Aside from the insecticide debate, the decline must to some degree be caused by the amount of improved pasture and the loss of rough scrubby grassland that is home to all manner of biodiversity. There appears to be less and less room for any of this in modern Britain as everywhere (moorlands excepted) appears to be grazed out. Today's intensive agriculture (incluing myself as an organic dairy farmer) needs to maximise returns to be profitable and "you need to be in the black to be Green". However giving farmers the correct, easy to use, profit forgone incentives to correct this has to be a priority of all policy lobbyists such as CGWT as we move into a brave new world. In Wales, the environmental prescritions have neither worked nor been taken up ony any scale. This has to be addressed.

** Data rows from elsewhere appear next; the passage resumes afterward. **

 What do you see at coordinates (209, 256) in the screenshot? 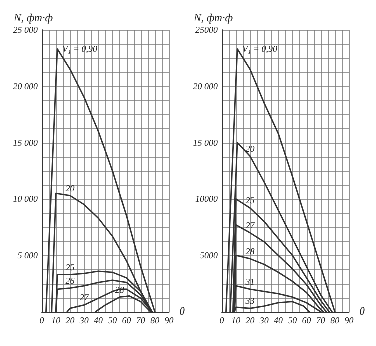
I see `y-tick-label: 5000` at bounding box center [209, 256].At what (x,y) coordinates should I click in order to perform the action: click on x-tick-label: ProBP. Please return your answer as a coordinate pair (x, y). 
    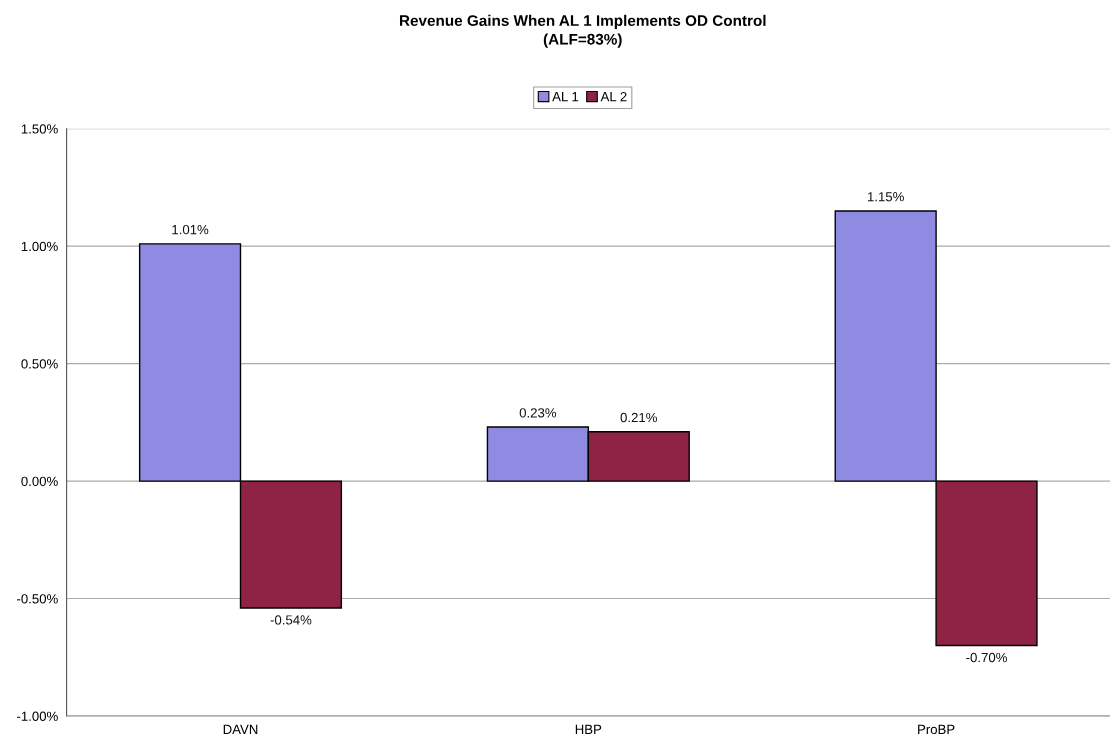
    Looking at the image, I should click on (936, 730). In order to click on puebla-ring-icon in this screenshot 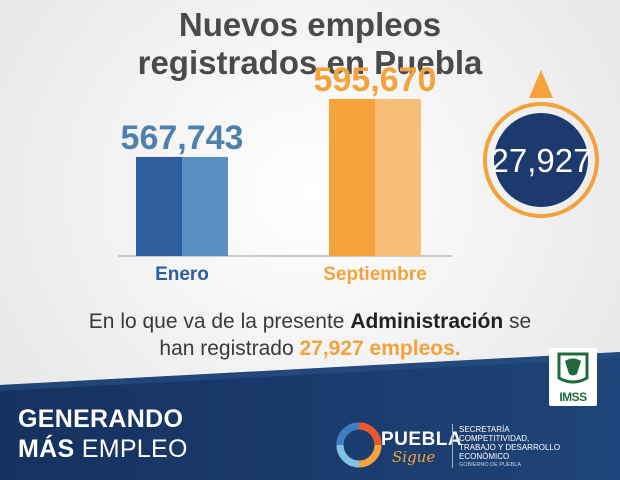, I will do `click(359, 445)`.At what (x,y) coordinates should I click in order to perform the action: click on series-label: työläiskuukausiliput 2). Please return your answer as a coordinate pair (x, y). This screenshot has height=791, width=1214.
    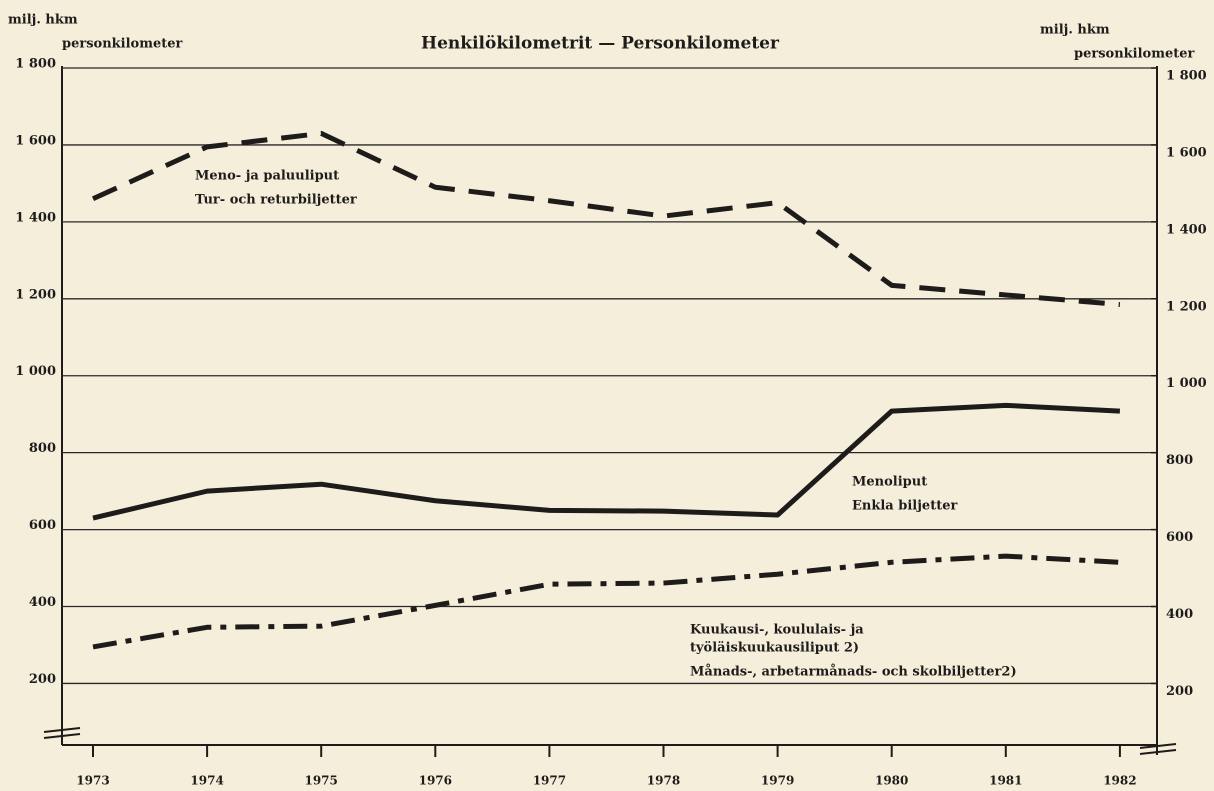
    Looking at the image, I should click on (774, 648).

farm insect populations decline

at 11:16 on 24/10/2017 by Piers Austin

Dear GWCT and others, could this decline be due to the blanket use of neonicotinoids on oilseed rape fields having a wider effect? The decline in bees is suspected to be due to this, still under investigation (different interested parties want the findings to go their way). One cannot use widespread neurotoxic (to insects) chemicals in the environment and not expect something to happen! Silent Spring comes to mind. Compare with countries where they haven't been used perhaps? Thanks

Our dwindling numbers of invertebrates.

at 10:44 on 24/10/2017 by Alec

How do we justify the ban on pesticides? An interesting question; whilst we encourage our farmers to be ever more efficient and cost effective, we are doing so at a cost — a cost to the very start of our food chain and such an approach simply isn't sustainable. I farm, though only livestock so pesticides don't really feature in my daily thoughts, but were there a total ban on the destruction of invertebrates would it spell disaster - real disaster? I doubt it. Is there a tipping point where the cost of the pesticides and the application approaches the cost of the damage that insects do I wonder? Would it be an idea to limit the use of sprays to say 50% +- of any holding and leave it to the man who farms to decide where the greatest challenge comes from? In our garden we plant for insects and specifically bees and butterflies. Last year I saw one honey bee and NONE this year — not one. We need to tackle this problem and in a purposeful manner, a manner which is without derogation.

Insect biomass

at 10:24 on 24/10/2017 by Nick Fox

In early July 2015 I drove from Carmarthen to Southampton, to Heathrow, to Milton Keynes, to Liverpool, to Bangor and back through mid-Wales to Carmarthen in the space of three days. The windscreen returned totally clean. On our farm in Carmarthen we do not use insecticides and yet insect numbers are down. I remember in the 1950s, the radiators of the cars being clogged up with insects and having to clean them out. Not now. And given that a lot of species spend part of their life cycle in the soil, what effect is this having? I'm sure that insecticides on arable are a major issue, but the problem is wider than that, and more insidious.